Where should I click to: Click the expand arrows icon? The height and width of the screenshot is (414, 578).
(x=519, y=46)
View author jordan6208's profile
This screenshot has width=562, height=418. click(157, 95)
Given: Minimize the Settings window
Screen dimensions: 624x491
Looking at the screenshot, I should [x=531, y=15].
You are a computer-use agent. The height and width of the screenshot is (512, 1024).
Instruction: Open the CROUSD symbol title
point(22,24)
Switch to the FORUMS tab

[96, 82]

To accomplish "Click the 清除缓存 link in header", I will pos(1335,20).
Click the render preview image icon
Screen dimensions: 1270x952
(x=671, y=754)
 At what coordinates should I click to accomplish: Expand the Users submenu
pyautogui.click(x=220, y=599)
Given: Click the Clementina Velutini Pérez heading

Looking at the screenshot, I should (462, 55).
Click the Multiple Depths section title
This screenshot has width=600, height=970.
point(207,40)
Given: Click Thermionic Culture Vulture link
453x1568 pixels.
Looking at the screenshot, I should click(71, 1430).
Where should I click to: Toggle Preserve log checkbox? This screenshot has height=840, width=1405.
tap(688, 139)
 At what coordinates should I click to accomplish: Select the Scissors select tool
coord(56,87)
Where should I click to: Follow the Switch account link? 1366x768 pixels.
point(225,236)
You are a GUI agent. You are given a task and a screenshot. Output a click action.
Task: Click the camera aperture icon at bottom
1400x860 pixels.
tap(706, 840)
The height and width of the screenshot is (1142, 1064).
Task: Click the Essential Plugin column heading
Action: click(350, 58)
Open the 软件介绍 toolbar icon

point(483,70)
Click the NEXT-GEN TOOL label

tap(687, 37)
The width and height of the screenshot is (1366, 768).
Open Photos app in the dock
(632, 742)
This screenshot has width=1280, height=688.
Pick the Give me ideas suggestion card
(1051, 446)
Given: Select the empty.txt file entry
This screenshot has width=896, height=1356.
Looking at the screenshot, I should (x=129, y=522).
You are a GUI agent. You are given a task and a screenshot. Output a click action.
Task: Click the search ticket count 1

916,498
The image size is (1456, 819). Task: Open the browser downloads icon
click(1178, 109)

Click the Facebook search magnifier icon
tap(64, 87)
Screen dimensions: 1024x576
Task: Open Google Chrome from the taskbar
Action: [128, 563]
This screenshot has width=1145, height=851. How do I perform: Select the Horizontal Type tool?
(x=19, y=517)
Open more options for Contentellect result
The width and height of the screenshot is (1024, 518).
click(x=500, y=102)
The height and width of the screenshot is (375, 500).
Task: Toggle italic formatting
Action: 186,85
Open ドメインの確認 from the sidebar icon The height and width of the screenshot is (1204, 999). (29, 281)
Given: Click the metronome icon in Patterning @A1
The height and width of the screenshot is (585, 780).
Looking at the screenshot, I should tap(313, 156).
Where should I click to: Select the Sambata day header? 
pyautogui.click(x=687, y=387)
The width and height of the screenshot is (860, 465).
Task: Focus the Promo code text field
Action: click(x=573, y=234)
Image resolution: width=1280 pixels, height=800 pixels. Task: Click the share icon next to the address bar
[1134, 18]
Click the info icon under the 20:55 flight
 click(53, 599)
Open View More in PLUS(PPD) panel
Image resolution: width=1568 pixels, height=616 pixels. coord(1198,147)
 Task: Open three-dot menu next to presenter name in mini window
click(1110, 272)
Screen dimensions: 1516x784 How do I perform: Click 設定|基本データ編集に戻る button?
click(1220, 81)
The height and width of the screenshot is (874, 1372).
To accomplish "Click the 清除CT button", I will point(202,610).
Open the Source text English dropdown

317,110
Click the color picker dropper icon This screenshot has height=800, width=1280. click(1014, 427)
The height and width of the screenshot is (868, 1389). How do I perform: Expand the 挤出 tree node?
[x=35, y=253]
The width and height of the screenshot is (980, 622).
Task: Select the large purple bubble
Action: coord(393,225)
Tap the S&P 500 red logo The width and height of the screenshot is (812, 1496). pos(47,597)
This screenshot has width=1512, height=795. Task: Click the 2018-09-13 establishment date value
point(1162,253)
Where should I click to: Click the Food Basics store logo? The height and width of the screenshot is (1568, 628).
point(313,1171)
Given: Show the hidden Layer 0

::::::::

What the exercise asks:
Rewrite all of the material above with "Where should I click to" replaced by "Which spot should I click to" and every other part left unchanged.

Full output:
Which spot should I click to: Click the expand arrows icon? The height and width of the screenshot is (414, 578).
(x=519, y=46)
View author jordan6208's profile
This screenshot has width=562, height=418. click(157, 95)
Given: Minimize the Settings window
Screen dimensions: 624x491
Looking at the screenshot, I should [x=531, y=15].
You are a computer-use agent. The height and width of the screenshot is (512, 1024).
Instruction: Open the CROUSD symbol title
point(22,24)
Switch to the FORUMS tab

[96, 82]

To accomplish "Click the 清除缓存 link in header", I will pos(1335,20).
Click the render preview image icon
Screen dimensions: 1270x952
(x=671, y=754)
 At what coordinates should I click to accomplish: Expand the Users submenu
pyautogui.click(x=220, y=599)
Given: Click the Clementina Velutini Pérez heading

Looking at the screenshot, I should (462, 55).
Click the Multiple Depths section title
This screenshot has width=600, height=970.
point(207,40)
Given: Click Thermionic Culture Vulture link
453x1568 pixels.
Looking at the screenshot, I should click(71, 1430).
Which spot should I click to: Toggle Preserve log checkbox? This screenshot has height=840, width=1405.
tap(688, 139)
 At what coordinates should I click to accomplish: Select the Scissors select tool
coord(56,87)
Which spot should I click to: Follow the Switch account link? 1366x768 pixels.
point(225,236)
You are a GUI agent. You are given a task and a screenshot. Output a click action.
Task: Click the camera aperture icon at bottom
1400x860 pixels.
tap(706, 840)
The height and width of the screenshot is (1142, 1064).
Task: Click the Essential Plugin column heading
Action: click(350, 58)
Open the 软件介绍 toolbar icon

point(483,70)
Click the NEXT-GEN TOOL label

tap(687, 37)
The width and height of the screenshot is (1366, 768).
Open Photos app in the dock
(632, 742)
This screenshot has width=1280, height=688.
Pick the Give me ideas suggestion card
(1051, 446)
Given: Select the empty.txt file entry
This screenshot has width=896, height=1356.
Looking at the screenshot, I should (x=129, y=522).
You are a GUI agent. You are given a task and a screenshot. Output a click action.
Task: Click the search ticket count 1

916,498
The image size is (1456, 819). Task: Open the browser downloads icon
click(1178, 109)

Click the Facebook search magnifier icon
tap(64, 87)
Screen dimensions: 1024x576
Task: Open Google Chrome from the taskbar
Action: [128, 563]
This screenshot has width=1145, height=851. How do I perform: Select the Horizontal Type tool?
(x=19, y=517)
Open more options for Contentellect result
The width and height of the screenshot is (1024, 518).
click(x=500, y=102)
The height and width of the screenshot is (375, 500).
Task: Toggle italic formatting
Action: 186,85
Open ドメインの確認 from the sidebar icon The height and width of the screenshot is (1204, 999). (29, 281)
Given: Click the metronome icon in Patterning @A1
The height and width of the screenshot is (585, 780).
Looking at the screenshot, I should tap(313, 156).
Which spot should I click to: Select the Sambata day header? 
pyautogui.click(x=687, y=387)
The width and height of the screenshot is (860, 465).
Task: Focus the Promo code text field
Action: click(x=573, y=234)
Image resolution: width=1280 pixels, height=800 pixels. Task: Click the share icon next to the address bar
[1134, 18]
Click the info icon under the 20:55 flight
 click(53, 599)
Open View More in PLUS(PPD) panel
Image resolution: width=1568 pixels, height=616 pixels. coord(1198,147)
 Task: Open three-dot menu next to presenter name in mini window
click(1110, 272)
Screen dimensions: 1516x784 How do I perform: Click 設定|基本データ編集に戻る button?
click(1220, 81)
The height and width of the screenshot is (874, 1372).
To accomplish "Click the 清除CT button", I will point(202,610).
Open the Source text English dropdown

317,110
Click the color picker dropper icon This screenshot has height=800, width=1280. click(1014, 427)
The height and width of the screenshot is (868, 1389). How do I perform: Expand the 挤出 tree node?
[x=35, y=253]
The width and height of the screenshot is (980, 622).
Task: Select the large purple bubble
Action: coord(393,225)
Tap the S&P 500 red logo The width and height of the screenshot is (812, 1496). pos(47,597)
This screenshot has width=1512, height=795. Task: Click the 2018-09-13 establishment date value
point(1162,253)
Which spot should I click to: Click the Food Basics store logo? The height and width of the screenshot is (1568, 628).
point(313,1171)
Given: Show the hidden Layer 0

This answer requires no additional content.